-- Text under study follows --

- Developer: Petums
- Publisher: Feardemic
- Composer: Floex
- Engine: Unity
- Platforms: macOS; Windows; Nintendo Switch; PlayStation 4; PlayStation 5; Xbox One; Xbox Series X/S;
- Release: Win, macOS WW: May 7, 2021; ; Switch WW: December 1, 2022; ; Consoles WW: March 9, 2023; ;
- Genre: Adventure
- Mode: Single-player

= Papetura =

Papetura is a 2021 point-and-click adventure game developed by Petums and published by Feardemic.

== Gameplay ==
Players control Pape, a paper doll who lives in world made of paper. When creature made of sentient darkness attempts to set the paper world on fire, Pape and his sidekick, a worm named Tura, attempt to save it. This mostly involves solving puzzles.

== Development ==
Tomasz Ostafin did everything but the music and sound effects. Floex did the music. Ostafin was inspired by The Neverhood, an adventure game from 1996 that used claymation, to use real-world models. It took Ostafin six years to create the paper models, put them together to form scenes, and photograph them. It was made in Poland. Feardemic released Papetura for Windows on May 7, 2021; Switch on December 1, 2022; and Xbox One, Xbox Series X/S, and PlayStation 4 and 5 on March 9, 2023.

== Reception ==
On Metacritic, Papetura received positive reviews for Windows and mixed reviews on Switch. Adventure Gamers praised the work put the creating the paper world, the soundtrack, and the game's uniqueness. Nintendo Life similarly praised the world, puzzles, and soundtrack, but they criticized its brevity and controls on the Switch.

It won the awards for its visual art at the Independent Games Festival Awards and Central & Eastern European Game Awards.

-- Text under study concluded --
-- Records supplied follows --

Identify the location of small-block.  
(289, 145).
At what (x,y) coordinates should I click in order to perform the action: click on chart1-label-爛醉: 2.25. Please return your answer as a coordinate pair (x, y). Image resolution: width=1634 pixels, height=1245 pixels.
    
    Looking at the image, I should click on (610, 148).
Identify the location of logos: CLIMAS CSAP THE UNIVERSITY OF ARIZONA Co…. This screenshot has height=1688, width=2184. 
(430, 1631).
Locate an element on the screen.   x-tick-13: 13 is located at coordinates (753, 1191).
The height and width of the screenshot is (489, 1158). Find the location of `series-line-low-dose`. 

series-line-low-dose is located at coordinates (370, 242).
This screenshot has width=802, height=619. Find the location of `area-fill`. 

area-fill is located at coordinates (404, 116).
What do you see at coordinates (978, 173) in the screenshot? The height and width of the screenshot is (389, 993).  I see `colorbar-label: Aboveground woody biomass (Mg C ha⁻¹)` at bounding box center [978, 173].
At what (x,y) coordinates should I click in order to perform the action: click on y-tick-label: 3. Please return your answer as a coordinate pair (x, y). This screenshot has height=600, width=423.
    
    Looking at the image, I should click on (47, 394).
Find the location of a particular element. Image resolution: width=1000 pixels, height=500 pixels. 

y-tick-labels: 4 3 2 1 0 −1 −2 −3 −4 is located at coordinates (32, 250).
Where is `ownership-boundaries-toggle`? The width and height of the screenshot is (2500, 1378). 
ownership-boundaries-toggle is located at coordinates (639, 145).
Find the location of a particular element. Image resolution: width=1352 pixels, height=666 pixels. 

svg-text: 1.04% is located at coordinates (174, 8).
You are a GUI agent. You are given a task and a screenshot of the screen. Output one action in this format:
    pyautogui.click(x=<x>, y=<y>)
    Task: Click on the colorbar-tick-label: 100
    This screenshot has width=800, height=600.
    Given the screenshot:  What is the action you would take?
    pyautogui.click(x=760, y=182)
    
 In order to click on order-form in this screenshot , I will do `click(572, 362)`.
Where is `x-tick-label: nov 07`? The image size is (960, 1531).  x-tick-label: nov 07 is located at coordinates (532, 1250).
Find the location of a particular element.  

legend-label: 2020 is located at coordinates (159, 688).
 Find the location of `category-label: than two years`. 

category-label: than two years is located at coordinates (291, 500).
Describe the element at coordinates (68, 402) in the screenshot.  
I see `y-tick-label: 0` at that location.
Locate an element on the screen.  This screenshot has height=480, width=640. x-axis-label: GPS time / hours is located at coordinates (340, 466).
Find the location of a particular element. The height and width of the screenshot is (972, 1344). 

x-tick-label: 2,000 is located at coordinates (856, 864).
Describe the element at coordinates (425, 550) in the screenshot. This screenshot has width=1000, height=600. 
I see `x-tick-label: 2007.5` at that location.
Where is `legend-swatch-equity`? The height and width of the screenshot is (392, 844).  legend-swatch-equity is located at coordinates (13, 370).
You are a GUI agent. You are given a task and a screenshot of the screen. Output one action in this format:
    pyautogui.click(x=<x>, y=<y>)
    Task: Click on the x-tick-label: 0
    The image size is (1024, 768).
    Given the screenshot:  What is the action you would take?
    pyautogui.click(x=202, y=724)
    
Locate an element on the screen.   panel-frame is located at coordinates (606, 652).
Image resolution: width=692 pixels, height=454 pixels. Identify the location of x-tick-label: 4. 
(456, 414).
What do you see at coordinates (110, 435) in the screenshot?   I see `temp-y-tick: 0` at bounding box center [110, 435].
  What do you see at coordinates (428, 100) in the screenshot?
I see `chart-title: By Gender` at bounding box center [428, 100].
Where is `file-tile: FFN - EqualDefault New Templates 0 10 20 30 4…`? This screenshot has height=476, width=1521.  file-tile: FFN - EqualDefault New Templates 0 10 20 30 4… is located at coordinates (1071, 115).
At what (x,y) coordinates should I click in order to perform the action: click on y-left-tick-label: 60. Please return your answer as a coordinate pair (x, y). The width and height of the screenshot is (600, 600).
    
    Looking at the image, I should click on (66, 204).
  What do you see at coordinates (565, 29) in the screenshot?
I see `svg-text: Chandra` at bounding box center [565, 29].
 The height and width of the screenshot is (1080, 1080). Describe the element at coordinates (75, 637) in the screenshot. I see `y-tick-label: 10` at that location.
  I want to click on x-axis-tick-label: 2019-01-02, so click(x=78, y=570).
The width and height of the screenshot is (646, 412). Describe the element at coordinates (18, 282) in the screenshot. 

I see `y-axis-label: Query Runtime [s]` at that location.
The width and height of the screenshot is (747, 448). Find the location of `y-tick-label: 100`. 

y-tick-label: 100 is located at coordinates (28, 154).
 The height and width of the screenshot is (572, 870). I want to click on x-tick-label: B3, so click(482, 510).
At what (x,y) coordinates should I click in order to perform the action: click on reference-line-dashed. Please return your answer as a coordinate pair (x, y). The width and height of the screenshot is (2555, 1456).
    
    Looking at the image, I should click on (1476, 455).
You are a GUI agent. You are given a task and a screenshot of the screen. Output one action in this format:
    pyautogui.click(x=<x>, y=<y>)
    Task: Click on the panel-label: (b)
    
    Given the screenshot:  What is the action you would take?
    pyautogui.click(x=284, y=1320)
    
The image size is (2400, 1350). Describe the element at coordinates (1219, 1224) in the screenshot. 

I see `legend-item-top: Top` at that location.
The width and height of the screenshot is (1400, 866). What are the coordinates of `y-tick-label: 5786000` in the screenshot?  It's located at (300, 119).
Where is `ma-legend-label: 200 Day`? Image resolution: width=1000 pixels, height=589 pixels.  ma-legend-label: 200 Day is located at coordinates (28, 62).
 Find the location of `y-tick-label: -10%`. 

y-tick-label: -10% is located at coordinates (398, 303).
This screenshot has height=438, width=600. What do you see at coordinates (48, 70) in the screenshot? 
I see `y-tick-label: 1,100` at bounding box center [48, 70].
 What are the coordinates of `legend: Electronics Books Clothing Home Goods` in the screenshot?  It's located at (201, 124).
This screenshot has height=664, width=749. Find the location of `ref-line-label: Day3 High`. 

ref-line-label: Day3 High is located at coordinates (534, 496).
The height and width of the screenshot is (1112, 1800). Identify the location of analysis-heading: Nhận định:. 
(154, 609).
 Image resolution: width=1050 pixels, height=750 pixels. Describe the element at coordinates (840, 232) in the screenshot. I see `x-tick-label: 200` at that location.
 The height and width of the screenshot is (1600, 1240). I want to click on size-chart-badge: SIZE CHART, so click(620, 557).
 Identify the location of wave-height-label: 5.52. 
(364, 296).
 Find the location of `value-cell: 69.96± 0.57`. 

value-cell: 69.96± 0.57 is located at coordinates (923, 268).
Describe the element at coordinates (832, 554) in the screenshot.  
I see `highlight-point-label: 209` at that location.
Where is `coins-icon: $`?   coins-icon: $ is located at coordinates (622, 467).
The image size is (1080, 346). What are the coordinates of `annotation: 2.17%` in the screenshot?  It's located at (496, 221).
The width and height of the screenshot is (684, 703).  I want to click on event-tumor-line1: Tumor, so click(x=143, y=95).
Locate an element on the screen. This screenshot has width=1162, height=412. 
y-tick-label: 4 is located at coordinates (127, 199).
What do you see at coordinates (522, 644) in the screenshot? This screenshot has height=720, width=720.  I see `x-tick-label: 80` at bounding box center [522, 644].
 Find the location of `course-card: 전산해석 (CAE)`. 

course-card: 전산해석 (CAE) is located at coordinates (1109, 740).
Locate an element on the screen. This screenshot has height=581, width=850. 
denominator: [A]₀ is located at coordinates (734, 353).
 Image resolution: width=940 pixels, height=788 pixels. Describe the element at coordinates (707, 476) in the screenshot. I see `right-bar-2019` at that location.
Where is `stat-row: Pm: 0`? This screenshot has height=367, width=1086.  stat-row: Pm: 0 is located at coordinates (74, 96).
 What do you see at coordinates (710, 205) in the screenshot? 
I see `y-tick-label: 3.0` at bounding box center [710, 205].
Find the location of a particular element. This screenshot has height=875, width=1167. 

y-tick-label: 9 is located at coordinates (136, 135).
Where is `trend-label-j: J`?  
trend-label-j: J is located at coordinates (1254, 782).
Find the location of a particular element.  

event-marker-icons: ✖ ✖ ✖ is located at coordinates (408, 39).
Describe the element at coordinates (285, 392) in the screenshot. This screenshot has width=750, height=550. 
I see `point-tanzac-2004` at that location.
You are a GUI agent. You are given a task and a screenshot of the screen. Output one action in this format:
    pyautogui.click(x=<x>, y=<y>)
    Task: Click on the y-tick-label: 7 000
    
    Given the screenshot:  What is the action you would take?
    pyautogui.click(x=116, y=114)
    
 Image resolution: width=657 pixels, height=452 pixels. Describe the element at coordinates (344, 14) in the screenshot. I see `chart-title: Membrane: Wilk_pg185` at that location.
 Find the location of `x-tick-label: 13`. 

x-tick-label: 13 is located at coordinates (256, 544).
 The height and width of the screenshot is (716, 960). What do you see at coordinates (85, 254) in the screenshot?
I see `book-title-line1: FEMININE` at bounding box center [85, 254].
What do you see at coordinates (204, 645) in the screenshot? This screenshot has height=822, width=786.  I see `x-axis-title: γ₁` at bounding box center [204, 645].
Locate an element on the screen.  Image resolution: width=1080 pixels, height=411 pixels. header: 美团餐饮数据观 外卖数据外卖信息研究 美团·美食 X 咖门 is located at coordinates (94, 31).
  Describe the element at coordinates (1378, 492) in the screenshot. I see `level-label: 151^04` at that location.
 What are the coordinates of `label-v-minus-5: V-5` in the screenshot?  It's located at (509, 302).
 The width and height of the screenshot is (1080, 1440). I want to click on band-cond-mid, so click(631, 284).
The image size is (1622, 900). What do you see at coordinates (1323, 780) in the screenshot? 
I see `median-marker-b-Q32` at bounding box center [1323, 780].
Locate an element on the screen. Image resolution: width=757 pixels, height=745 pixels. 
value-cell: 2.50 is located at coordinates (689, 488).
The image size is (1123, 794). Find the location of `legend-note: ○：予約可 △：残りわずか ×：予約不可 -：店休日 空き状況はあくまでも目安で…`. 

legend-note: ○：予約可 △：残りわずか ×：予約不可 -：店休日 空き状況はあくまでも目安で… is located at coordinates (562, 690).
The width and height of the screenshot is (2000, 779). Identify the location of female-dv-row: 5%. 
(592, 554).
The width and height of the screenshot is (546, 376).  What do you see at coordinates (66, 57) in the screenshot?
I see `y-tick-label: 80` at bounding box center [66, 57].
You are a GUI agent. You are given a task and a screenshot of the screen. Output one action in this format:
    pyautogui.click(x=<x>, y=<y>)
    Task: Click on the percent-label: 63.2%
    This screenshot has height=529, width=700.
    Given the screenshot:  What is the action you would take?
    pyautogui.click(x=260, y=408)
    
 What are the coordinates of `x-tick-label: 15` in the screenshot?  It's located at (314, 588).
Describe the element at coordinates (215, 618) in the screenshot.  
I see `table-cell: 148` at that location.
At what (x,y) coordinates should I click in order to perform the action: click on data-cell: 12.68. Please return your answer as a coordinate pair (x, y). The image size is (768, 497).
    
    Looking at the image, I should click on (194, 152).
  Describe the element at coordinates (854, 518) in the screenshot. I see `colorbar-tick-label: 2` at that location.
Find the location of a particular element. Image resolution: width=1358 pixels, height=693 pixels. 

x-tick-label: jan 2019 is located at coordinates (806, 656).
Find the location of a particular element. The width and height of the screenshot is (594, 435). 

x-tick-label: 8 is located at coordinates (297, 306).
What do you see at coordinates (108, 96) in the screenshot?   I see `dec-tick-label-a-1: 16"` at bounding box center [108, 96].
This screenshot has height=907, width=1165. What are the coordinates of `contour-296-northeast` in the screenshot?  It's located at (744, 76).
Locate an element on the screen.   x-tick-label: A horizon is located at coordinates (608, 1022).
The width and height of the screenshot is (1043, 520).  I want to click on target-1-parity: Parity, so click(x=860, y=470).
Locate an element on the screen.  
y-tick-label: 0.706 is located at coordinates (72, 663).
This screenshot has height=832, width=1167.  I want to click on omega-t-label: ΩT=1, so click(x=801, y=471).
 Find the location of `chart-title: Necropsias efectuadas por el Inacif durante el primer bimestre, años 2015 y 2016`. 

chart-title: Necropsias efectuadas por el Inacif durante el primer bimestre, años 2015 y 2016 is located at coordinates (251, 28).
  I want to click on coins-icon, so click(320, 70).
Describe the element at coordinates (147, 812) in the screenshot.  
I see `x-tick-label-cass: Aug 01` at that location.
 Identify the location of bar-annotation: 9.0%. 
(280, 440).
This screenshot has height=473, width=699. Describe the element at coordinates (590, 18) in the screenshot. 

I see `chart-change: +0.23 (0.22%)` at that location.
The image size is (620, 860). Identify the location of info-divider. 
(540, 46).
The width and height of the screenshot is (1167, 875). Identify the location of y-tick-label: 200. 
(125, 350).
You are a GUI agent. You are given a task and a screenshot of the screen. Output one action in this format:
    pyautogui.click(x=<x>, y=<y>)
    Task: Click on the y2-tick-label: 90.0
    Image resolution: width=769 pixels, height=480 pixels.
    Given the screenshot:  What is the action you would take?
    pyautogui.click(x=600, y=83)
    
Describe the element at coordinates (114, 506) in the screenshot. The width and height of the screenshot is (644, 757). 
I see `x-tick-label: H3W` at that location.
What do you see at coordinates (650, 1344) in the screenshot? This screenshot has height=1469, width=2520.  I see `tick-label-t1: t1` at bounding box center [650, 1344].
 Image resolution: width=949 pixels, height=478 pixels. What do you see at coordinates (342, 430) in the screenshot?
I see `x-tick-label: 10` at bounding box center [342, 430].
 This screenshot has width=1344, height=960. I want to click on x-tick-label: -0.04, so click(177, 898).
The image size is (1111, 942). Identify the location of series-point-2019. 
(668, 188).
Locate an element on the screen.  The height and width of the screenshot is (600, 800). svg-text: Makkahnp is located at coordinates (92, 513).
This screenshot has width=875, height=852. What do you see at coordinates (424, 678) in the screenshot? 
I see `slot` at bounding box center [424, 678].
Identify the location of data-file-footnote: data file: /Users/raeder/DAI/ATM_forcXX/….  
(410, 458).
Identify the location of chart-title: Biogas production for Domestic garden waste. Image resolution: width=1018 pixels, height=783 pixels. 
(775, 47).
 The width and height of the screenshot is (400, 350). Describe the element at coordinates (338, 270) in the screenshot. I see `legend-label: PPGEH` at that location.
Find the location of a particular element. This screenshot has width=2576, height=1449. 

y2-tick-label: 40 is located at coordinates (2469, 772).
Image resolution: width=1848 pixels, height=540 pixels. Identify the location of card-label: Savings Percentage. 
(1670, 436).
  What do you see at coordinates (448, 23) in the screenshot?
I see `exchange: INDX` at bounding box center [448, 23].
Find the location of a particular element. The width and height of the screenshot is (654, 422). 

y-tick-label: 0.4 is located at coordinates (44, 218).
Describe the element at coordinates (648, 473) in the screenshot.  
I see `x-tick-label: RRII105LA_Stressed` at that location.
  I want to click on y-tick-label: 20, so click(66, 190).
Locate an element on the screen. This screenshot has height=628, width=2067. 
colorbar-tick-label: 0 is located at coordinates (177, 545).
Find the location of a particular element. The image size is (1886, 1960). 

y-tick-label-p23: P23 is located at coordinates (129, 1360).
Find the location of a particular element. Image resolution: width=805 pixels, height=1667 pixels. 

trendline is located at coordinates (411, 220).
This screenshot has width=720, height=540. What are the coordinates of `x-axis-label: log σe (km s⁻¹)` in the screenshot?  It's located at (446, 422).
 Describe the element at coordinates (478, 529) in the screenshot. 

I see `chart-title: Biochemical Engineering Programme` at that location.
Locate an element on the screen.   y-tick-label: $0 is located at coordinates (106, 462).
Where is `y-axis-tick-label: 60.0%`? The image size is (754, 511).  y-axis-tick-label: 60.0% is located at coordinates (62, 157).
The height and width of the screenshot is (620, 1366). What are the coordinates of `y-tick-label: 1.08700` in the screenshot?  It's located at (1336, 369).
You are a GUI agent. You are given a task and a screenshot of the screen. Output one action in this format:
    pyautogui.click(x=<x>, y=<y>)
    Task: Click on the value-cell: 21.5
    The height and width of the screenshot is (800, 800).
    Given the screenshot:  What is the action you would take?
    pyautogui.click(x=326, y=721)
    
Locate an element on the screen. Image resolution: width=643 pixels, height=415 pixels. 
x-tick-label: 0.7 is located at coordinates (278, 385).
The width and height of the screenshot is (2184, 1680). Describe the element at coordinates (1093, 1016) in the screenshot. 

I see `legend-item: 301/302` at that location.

-- Records supplied concluded --

▶ Problem statement: Write out the passage of the Papetura article starting with "- Developer: Petums" and going on through "published by Feardemic.".

▶ Task result:
- Developer: Petums
- Publisher: Feardemic
- Composer: Floex
- Engine: Unity
- Platforms: macOS; Windows; Nintendo Switch; PlayStation 4; PlayStation 5; Xbox One; Xbox Series X/S;
- Release: Win, macOS WW: May 7, 2021; ; Switch WW: December 1, 2022; ; Consoles WW: March 9, 2023; ;
- Genre: Adventure
- Mode: Single-player

= Papetura =

Papetura is a 2021 point-and-click adventure game developed by Petums and published by Feardemic.